We were still a ways off when we saw the crash site. The tire marks were still clear, black rubber streaks that began straight and then curled around like a flourish on a signature, a looping “O” connected to a sullen “L.” Mary saw it the moment I did. The tree was just past the skid marks. There was a scatter of broken glass on the road nearby, twisted pieces of metal and a blackened bite taken from the trunk of the oak itself. We knew the car caught fire. I saw it when Ben went to the impound lot. Mary asked him to go after the insurance company told her they were releasing the title to the junk yard. It was beyond repair, obviously, but Mary wanted Ben to see if there was anything left inside. I don’t know what she was looking for. I don’t think she knew what she was looking for. Ben told us that he didn’t find anything. I always wondered if that were entirely true or if he was trying to spare her some further injury.

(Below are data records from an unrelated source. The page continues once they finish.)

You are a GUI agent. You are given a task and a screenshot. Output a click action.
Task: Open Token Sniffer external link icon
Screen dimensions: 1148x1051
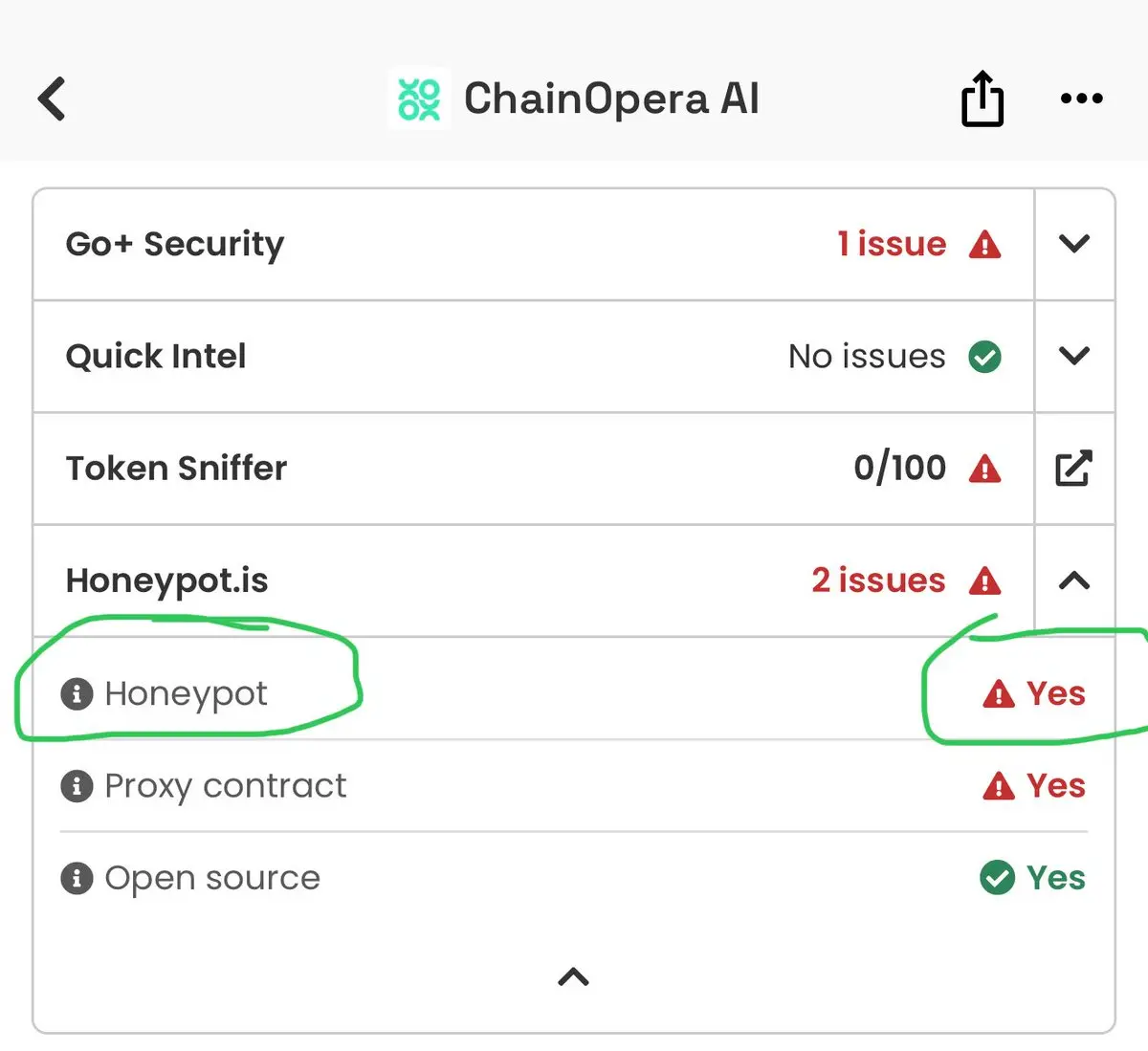click(x=1073, y=469)
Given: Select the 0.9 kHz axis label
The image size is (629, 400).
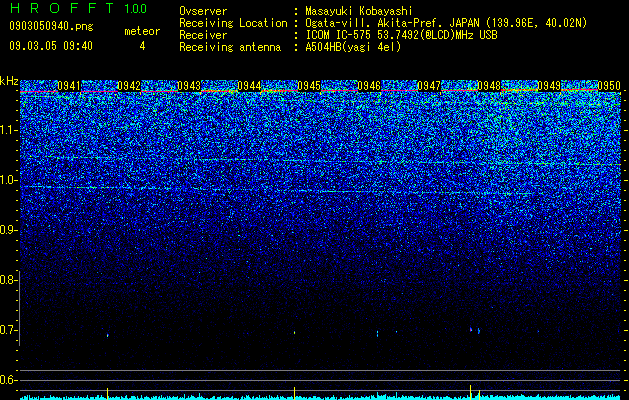Looking at the screenshot, I should coord(8,230).
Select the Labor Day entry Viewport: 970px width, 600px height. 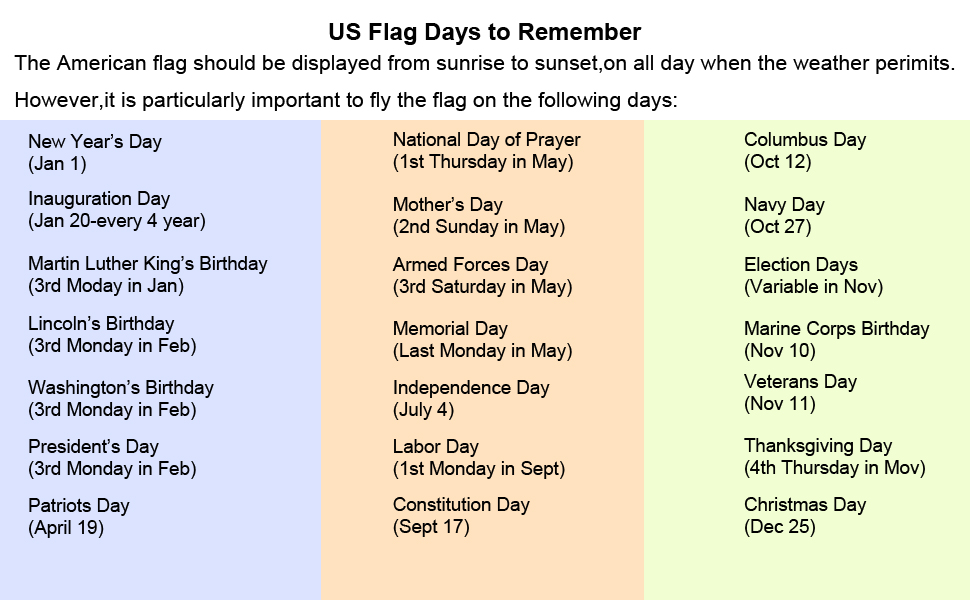pyautogui.click(x=435, y=447)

It was Tom McCauley that got the fire out. He worked on tractors in the barn on his property. When he heard the crash he went right out to see what happened, saw the flames and got the extinguisher for the fire. He caught that in good time, saving the tree at least, but Howard was already gone. This is back before anyone had airbags and before people wore their seatbelt as a matter of course. Howard hit hard enough to propel him from his seat, through the window, past the tree itself and into a nearby stand of corn. By the time Tom got the fire out and found Howard, it was too late. He called the ambulance and the sheriff and the sheriff called Mary with the news.
I parked on the side of the road as close as I could to the field where the tree stood, but not too close. The drainage ditch kept us from it. Howard must have jumped the ditch and flown straight into the oak. As much as we all puzzled over it, we could not determine just how that might have happened. It was not until that moment that I realized why Tom McCauley and the sheriff were so wondrous about the whole thing. It was a sight to see. The tree would survive. It was already starting to bud up for spring that day, wearing the scar like a badge of honor in the fallow corn field. Loose stalks still stood in lonely patches nearby.
As I was about to make a funny comment about the tree and the corn stalks I looked to Mary. Her hands were on her cheeks. Her face seemed to age far beyond our years. She rubbed the tears into her skin as they fell from her eyes. I put my arms around her shoulders. She felt fragile. I was afraid to hug too tight for fear that she might break apart into dust. After a few minutes, she asked to leave and so, we did.
Now, as she sat in my living room drinking water from the metal cups that belonged to our mother years earlier, we were a pair of widows. I sat on the couch next to her. I held her hand and when she placed her cup back on the table, she took up my other hand and kissed it. She scooted closer to me and we put our heads together. She sighed, “What’s to be done about us?” and I said, “Yes, the widow-y Walton twins.” We sat like that for what felt like forever.